From 1915dbda874b43c799a1064ad20dc2d07320fc6d Mon Sep 17 00:00:00 2001
From: Dimitrij Drus <dadrus@gmx.de>
Date: Mon, 14 Feb 2022 11:19:18 +0100
Subject: [PATCH] docs: traefik + oathkeeper (#577)

This PR contains the documentation for the updates done in https://github.com/ory/oathkeeper/pull/904.
---
 .../guides/traefik-proxy-integration.md       | 38 +++++++++++++++++++
 docs/oathkeeper/index.md                      | 11 ++++--
 docs/oathkeeper/pipeline/error.md             |  5 ++-
 src/sidebar.js                                |  2 +-
 4 files changed, 50 insertions(+), 6 deletions(-)

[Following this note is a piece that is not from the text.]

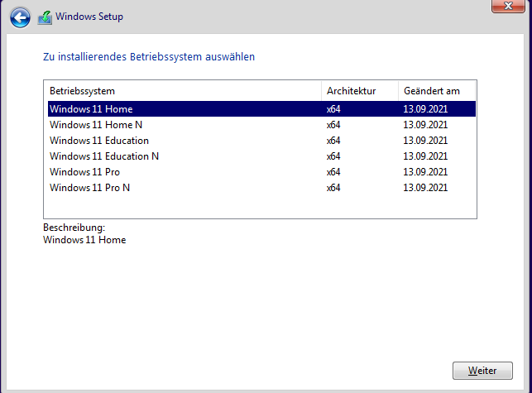Click the 13.09.2021 date of Windows 11 Pro N
Viewport: 532px width, 393px height.
(x=425, y=188)
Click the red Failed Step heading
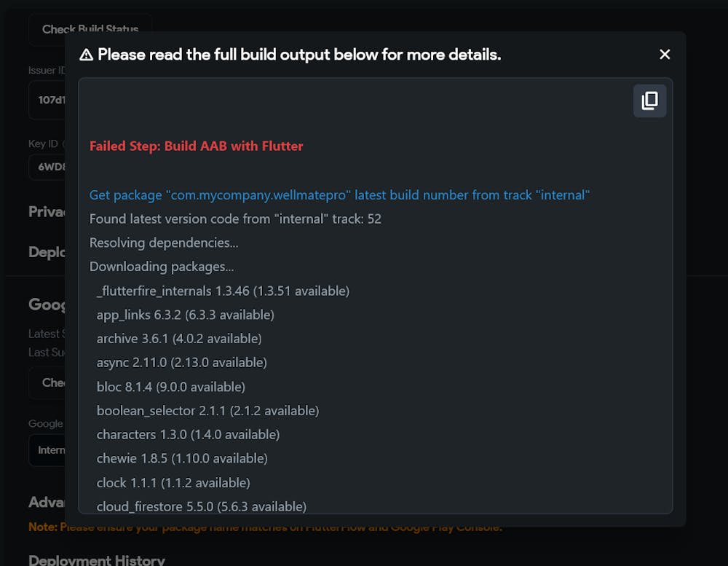728x566 pixels. tap(196, 146)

 create mode 100644 docs/oathkeeper/guides/traefik-proxy-integration.md

diff --git a/docs/oathkeeper/guides/traefik-proxy-integration.md b/docs/oathkeeper/guides/traefik-proxy-integration.md
new file mode 100644
index 000000000..cb20d6f96
--- /dev/null
+++ b/docs/oathkeeper/guides/traefik-proxy-integration.md
@@ -0,0 +1,38 @@
+---
+id: traefik-proxy-integration
+title: Traefik Proxy Integration
+---
+
+[Traefik Proxy](https://doc.traefik.io/traefik/) is modern HTTP proxy and load
+balancer for microservices, oathkeeper can be integrated with via the
+[ForwardAuth Middleware](https://doc.traefik.io/traefik/middlewares/http/forwardauth/)
+by making use of the available
+[Access Control Decision API](index.md#access-control-decision-api).
+
+To achieve this,
+
+- configure traefik
+  - to make use of the aforesaid ForwardAuth middleware by setting the `address`
+    property to the decision URL endpoint and
+  - by including the required header name(s), the oathkeeper sets in the HTTP
+    responses into the `authResponseHeaders` property.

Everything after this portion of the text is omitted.